Yep. They're not made to signal aircraft. They're made for you to be able to read the time with dark-adapted eyes.



> so, what makes Luminox watches worth the premium price over a plain vanilla watch like an Ironman, with more features for less money....



Nothing. Skip it and get the Ironman.

JM-99


----------



## Planterz (May 12, 2006)

The reason to get a Luminox over a plastic Timex is the same reason you'd get any "nicer" watch over a plastic one. You want one. Up to you whether or not you want to spend the money for it.
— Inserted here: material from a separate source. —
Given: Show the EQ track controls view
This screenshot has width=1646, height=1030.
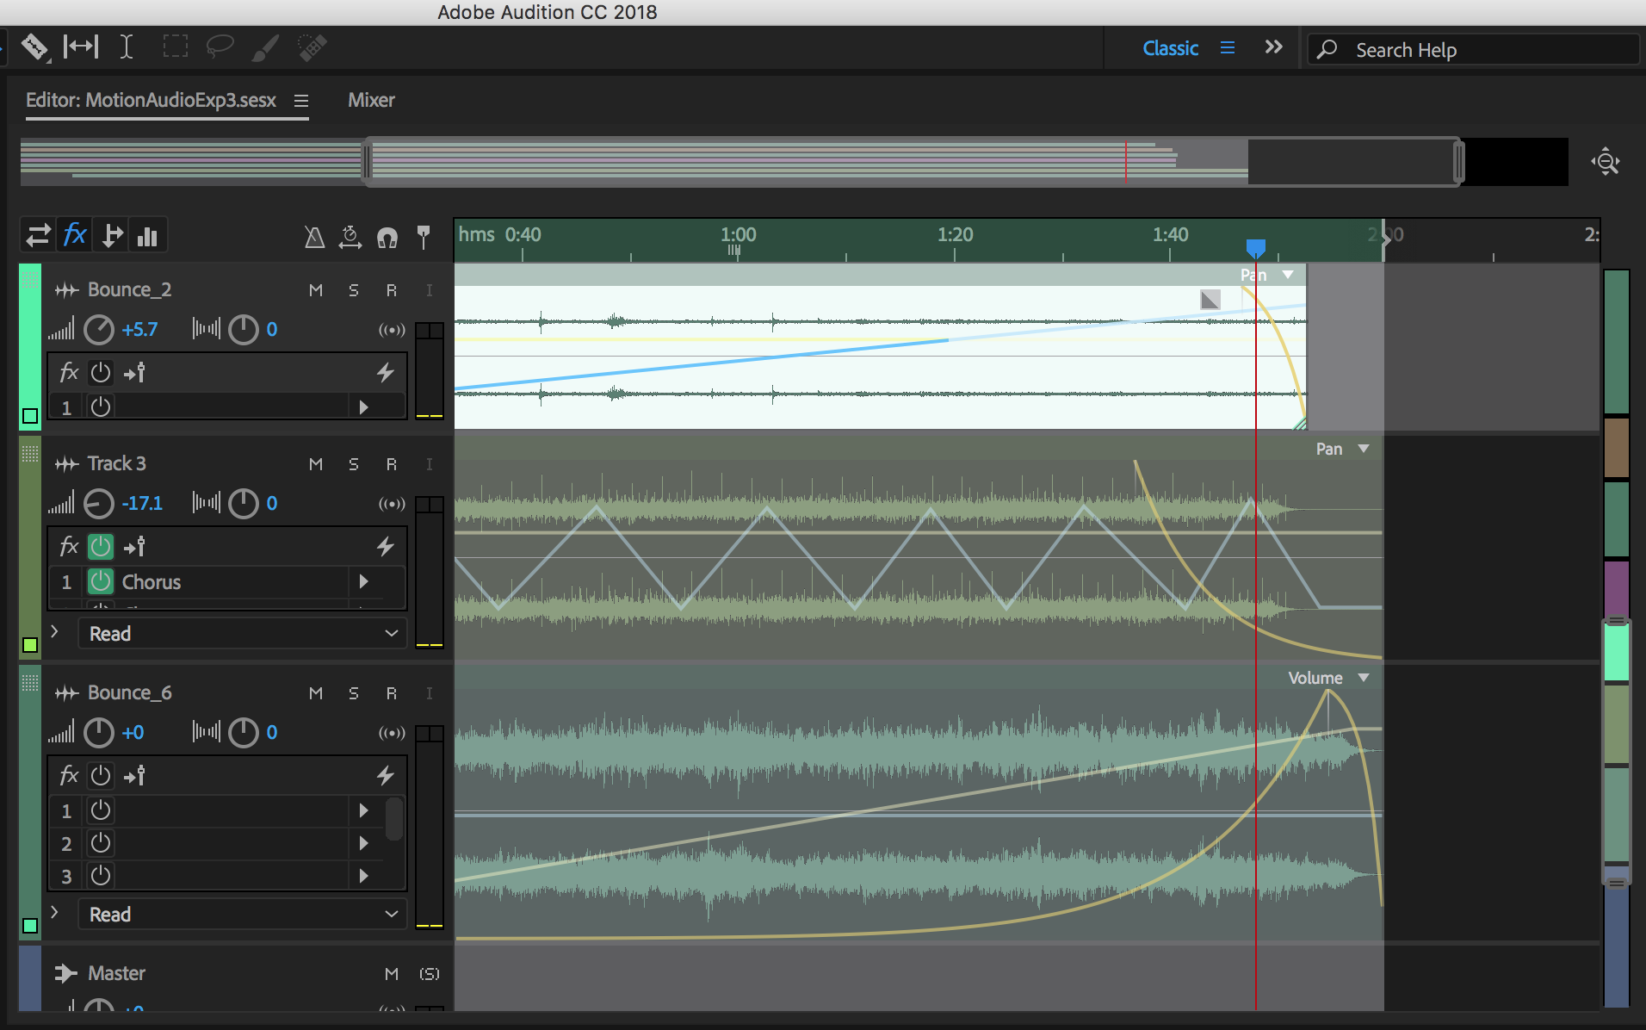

As for the trituim indicators, no they're not beacons. But on both my H3/Traser and my Luminox there's plenty of overlap between bright enough to read the hands and dark enough to see the tritium. Even with bright light adjusted eyes, I can see the tritium fine when I turn the light off. You can see both in "dusk" level light; there's no situation where you shouldn't be able to tell what time it is.

I think that tritium trasers are the best option available for those who don't want a back-lit Indiglo watch, which generally speaking, are cheap and cheesy looking. It just depends on what you're in to. I carry a $275 flashlight (and a $175 keychain light), have a $350 Luminox, and an assortment of pocket knives in my rotation that range from $100-400. They go nicely with my $12 shorts and $8 white t-shirts.


----------



## MacTech (May 12, 2006)

I went back again tonight, and checked out the watches in their darkened bathroom, even with stray ambient light, the tritium was half the brightness seen in photos and the picture on the warranty card supplied with the watch, the only way i'd get decent performance out of the tritium vials in those watches is in a pitch black room, they were faint

no, i'm not expecting "lightup the room" brightness from tiny vials of radioactive gas, i just thought they'd be brighter than they were....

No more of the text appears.